> [原文]
┌──

資料4

開発課題名「顕微質量分析装置の開発」

(機器開発プログラム:領域特定型 【生体内・細胞内の生体高分子の高分解能動態解析(原子・分子レベル、局所・3次元解析)】)

開発実施期間 平成16年10月〜平成21年3月

チームリーダー :  瀬藤 光利 【浜松医科大学 分子イメージング先端研究センター 教授】
中核機関 :  浜松医科大学
参画機関 :  (株)島津製作所、大阪大学、(財)癌研究会、(株)三菱化学生命科学研究所
T.開発の概要
 質量分析のイオンビームによって病気の原因物質を見て取る「顕微質量分析装置」を開発する。この装置は、未知の物質を生体内から発見と同時に同定できるという、既存の装置にない新性能を有し、蛋白質や核酸、脂質、糖鎖、それら同士の修飾、未知の物質等、までも単一細胞内レベルで対象とすることができる。この手法は患者の病理組織での異常の原因をその場で見ることができるため、迅速な診断や医薬、治療法の開発に貢献することが期待される。
U.事後評価における評価項目
(1)イオン化システムの開発・作製
 高解像度顕微鏡と、高精度ステージを備えた顕微照準システムを開発し、イオンの質量分析計への取り込みを阻害せずに、イオン化用紫外レーザーを微小に集光して試料に照射できる光学系を開発した。空間解像度1μm以下の性能を持つ光学顕微鏡を搭載し実際に、生体サンプルを用いて10μmピッチで走査範囲250×250(62,500ピクセル)でのイメージングを行い、2.5mm×2.5mmの広い領域での高精細イメージが得られている。
(2)質量分析部の開発・作製
 駆動波形をデジタル的に周波数制御できるデジタルイオントラップと、飛行時間型質量分析計(TOF)を結合したイオントラップ−TOFシステムを開発した。さらに空間発散性を抑えて時間収束させることができる新しいコンセプトのマルチターンTOFを、シミュレーションに基づき開発した。デジタルイオントラップと組み合わせたイオントラップ−TOFシステムとして評価を行い、300周回で質量分解能115,000が得られることを確認した。

└──

> [提供情報]
┌──

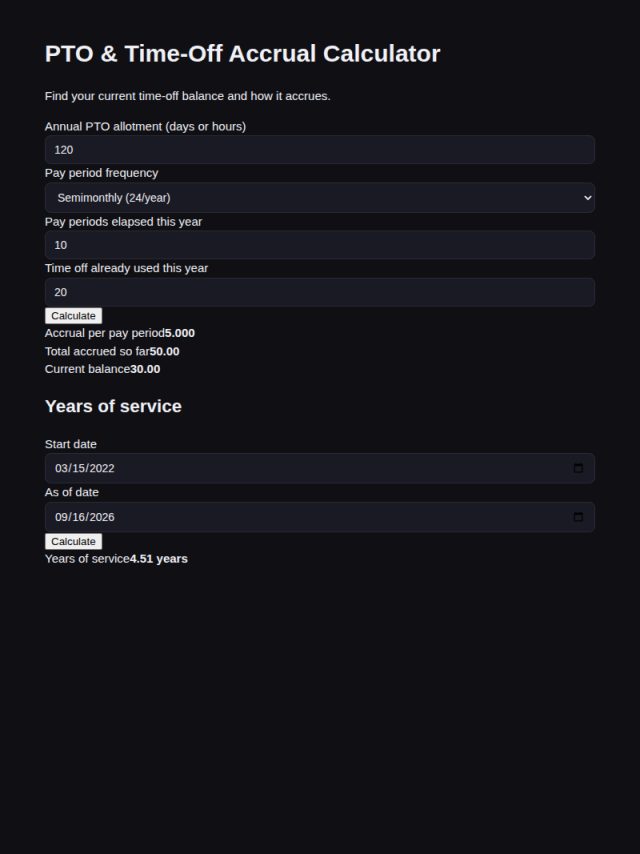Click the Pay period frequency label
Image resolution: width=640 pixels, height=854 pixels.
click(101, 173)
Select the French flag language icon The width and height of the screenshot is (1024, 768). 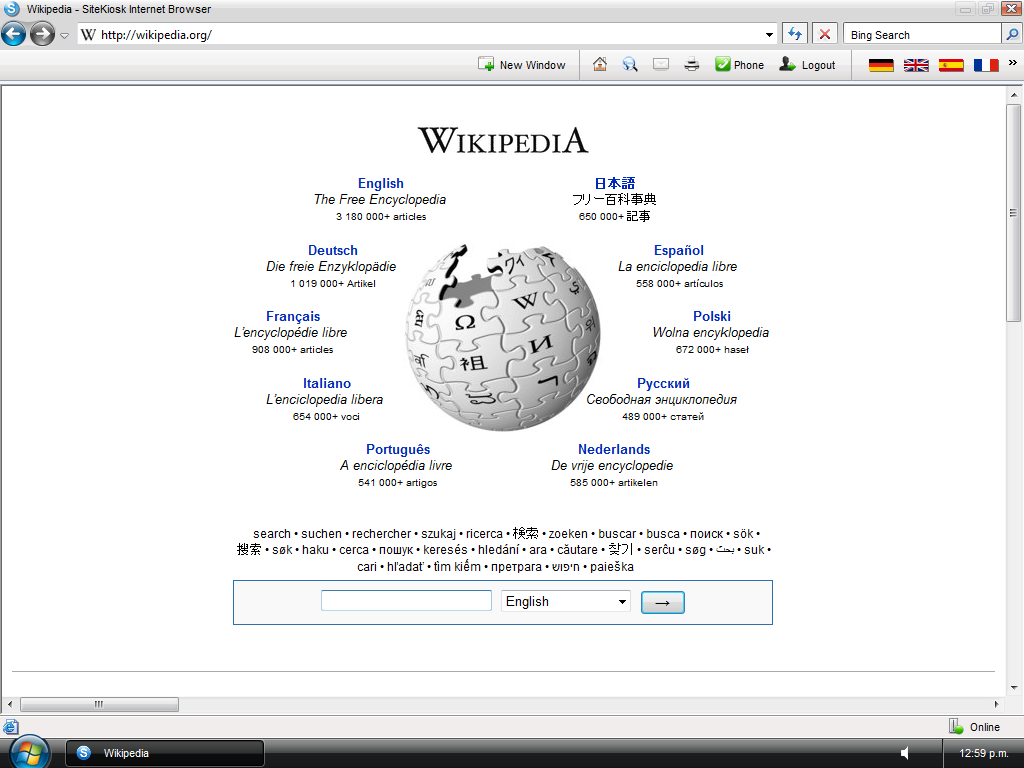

└──

> [演習の内容]
A. 顕微質量分析装置の原文から、次の一文を英語に訳してください：「この手法は患者の病理組織での異常の原因をその場で見ることができるため、迅速な診断や医薬、治療法の開発に貢献することが期待される。」
B. 顕微質量分析装置の開発を述べた原文を、最後の文の後から書き継げ。
上の一覧は今回使わない。

> [演習の解答]
A. Because this method makes it possible to see the causes of abnormalities in a patient's pathological tissue on the spot, it is expected to contribute to rapid diagnosis and to the development of drugs and treatments.

B.
(3)データ処理システムの開発
 試料処理法の予想以上の飛躍的進展とハードウェアの高精度化により生データが切れ味よくピーク分離されており、データ処理システムの負担が軽くなり早い段階で目標としていたダイナミックレンジを達成した。
V.評価
 デジタルイオントラップ、マルチターンTOF、大気圧下での微小部高感度イオン化等、全ての要素開発を国産技術のみで開発することに成功したことは高く評価される。
 機器開発は順調に達成され、イオン化用紫外線レーザーのスポット径5μm、レーザー1照射点あたり検出感度が10amol、デジタルイオントラップによる質量分離能5,000、さらにマルチターンTOFとデジタルイオントラップと組み合わせによる質量分解能115,000等と意欲的な取り組みを進めている点は高く評価できる、世界のトップレベルの機器ということができる。今後もユーザーの拡大に努め、データベースを充実することで、早期の実用化が期待できる。
 本開発は当初の開発目標を達成し、それを上回る特筆すべき成果が得られたと評価する[S]。